What you have to do
Rewrite everything from the start of the entries down to the line containing "Action: [x=53, y=365]", inclusive, as a numbered list with blank lines left out.

Exercise materials
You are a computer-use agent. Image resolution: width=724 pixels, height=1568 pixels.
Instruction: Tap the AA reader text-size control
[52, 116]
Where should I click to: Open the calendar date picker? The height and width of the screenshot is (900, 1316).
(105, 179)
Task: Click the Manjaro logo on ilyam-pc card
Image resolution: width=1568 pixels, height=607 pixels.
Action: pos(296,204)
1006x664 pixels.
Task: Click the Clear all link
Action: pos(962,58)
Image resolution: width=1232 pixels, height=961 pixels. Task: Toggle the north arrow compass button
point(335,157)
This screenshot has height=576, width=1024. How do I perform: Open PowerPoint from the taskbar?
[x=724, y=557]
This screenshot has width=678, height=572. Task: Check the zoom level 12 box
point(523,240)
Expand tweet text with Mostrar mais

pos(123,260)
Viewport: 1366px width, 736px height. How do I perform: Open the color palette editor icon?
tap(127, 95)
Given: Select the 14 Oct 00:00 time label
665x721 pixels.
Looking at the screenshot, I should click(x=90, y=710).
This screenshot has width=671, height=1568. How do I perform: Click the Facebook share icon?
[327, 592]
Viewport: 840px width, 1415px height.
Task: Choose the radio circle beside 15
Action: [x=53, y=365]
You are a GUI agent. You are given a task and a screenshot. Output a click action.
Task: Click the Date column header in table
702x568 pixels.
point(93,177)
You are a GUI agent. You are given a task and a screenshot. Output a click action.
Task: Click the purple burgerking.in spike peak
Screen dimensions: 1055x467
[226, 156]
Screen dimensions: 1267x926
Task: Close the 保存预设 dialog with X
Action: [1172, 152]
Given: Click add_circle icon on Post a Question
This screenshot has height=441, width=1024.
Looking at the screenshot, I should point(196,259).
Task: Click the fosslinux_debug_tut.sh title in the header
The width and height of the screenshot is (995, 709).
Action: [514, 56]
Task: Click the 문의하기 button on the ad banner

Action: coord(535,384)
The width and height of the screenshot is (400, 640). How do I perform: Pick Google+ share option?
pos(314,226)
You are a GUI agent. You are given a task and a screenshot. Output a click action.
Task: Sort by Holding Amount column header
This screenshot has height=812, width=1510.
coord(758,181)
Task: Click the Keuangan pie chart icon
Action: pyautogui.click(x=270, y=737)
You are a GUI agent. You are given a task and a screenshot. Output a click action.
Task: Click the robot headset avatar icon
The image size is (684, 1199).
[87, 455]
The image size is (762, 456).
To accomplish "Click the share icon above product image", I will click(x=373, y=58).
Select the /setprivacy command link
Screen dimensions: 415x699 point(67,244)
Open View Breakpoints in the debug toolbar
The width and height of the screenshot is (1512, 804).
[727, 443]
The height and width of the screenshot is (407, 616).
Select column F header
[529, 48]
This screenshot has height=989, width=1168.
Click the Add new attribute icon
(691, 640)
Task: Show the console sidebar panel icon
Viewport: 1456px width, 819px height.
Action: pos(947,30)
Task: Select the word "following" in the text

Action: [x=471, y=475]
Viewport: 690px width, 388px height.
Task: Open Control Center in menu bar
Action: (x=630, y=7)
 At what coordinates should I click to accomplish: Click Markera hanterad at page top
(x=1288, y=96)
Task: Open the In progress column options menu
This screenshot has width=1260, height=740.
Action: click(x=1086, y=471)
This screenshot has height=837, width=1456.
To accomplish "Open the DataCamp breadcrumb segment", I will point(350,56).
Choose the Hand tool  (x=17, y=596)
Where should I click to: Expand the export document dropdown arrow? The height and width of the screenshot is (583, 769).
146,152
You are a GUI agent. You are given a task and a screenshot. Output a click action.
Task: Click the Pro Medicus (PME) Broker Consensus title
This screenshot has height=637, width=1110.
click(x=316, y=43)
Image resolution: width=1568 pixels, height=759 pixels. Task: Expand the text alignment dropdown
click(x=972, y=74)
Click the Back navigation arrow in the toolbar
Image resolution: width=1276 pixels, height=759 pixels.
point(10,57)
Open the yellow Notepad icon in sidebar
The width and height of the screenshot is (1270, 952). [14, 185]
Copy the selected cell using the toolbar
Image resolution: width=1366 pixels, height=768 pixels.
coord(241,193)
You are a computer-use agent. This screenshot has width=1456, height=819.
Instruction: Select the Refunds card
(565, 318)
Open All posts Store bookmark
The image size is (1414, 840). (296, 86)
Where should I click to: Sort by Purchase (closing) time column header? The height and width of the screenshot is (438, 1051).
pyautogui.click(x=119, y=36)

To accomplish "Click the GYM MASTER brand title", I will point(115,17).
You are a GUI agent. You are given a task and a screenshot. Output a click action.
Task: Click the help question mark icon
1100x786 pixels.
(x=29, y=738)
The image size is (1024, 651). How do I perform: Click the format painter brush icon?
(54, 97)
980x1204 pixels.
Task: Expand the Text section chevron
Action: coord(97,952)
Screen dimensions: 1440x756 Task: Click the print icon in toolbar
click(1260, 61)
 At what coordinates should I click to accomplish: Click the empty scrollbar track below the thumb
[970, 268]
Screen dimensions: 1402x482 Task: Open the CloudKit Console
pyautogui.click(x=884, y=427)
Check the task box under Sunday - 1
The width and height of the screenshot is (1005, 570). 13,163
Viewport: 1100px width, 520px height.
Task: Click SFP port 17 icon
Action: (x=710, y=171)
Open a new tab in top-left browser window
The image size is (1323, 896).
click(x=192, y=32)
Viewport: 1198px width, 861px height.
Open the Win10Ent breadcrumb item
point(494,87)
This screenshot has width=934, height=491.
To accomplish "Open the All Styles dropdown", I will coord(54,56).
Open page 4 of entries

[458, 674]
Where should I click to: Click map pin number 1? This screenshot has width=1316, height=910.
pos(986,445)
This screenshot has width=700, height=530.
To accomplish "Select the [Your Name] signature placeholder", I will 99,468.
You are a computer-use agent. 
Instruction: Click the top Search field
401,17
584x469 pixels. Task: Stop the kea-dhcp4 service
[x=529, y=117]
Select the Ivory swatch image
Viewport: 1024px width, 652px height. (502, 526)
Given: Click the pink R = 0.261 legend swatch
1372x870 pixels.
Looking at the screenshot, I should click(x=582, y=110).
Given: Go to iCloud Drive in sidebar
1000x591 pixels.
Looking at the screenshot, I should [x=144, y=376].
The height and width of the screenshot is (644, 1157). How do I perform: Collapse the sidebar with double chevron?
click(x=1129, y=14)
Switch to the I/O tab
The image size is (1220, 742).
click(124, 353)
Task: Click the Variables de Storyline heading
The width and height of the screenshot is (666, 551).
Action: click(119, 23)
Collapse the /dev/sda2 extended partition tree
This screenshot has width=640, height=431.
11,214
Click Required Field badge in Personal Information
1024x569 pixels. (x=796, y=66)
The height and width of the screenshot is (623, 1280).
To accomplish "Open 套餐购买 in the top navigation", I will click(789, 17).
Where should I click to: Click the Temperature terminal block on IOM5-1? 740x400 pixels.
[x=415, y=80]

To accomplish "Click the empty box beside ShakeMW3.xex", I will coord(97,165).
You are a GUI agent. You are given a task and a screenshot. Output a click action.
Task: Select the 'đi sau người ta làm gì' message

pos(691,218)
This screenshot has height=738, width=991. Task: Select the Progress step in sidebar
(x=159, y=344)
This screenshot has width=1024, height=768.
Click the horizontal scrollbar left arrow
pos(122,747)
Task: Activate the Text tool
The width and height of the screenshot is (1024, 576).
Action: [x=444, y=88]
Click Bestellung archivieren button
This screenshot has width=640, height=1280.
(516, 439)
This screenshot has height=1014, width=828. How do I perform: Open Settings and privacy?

Result for this exercise
1. You are a computer-use agent. Image resolution: width=724 pixels, height=1568 pixels.
2. Instruction: Tap the AA reader text-size control
3. [52, 116]
4. Where should I click to: Open the calendar date picker? The height and width of the screenshot is (900, 1316).
5. (105, 179)
6. Task: Click the Manjaro logo on ilyam-pc card
7. Image resolution: width=1568 pixels, height=607 pixels.
8. Action: pos(296,204)
9. 1006x664 pixels.
10. Task: Click the Clear all link
11. Action: pos(962,58)
12. Image resolution: width=1232 pixels, height=961 pixels. Task: Toggle the north arrow compass button
13. point(335,157)
14. This screenshot has height=576, width=1024. How do I perform: Open PowerPoint from the taskbar?
15. [x=724, y=557]
16. This screenshot has width=678, height=572. Task: Check the zoom level 12 box
17. point(523,240)
18. Expand tweet text with Mostrar mais
19. pos(123,260)
20. Viewport: 1366px width, 736px height. How do I perform: Open the color palette editor icon?
21. tap(127, 95)
22. Given: Select the 14 Oct 00:00 time label
23. 665x721 pixels.
24. Looking at the screenshot, I should click(x=90, y=710).
25. This screenshot has width=671, height=1568. How do I perform: Click the Facebook share icon?
26. [327, 592]
27. Viewport: 840px width, 1415px height.
28. Task: Choose the radio circle beside 15
29. Action: [x=53, y=365]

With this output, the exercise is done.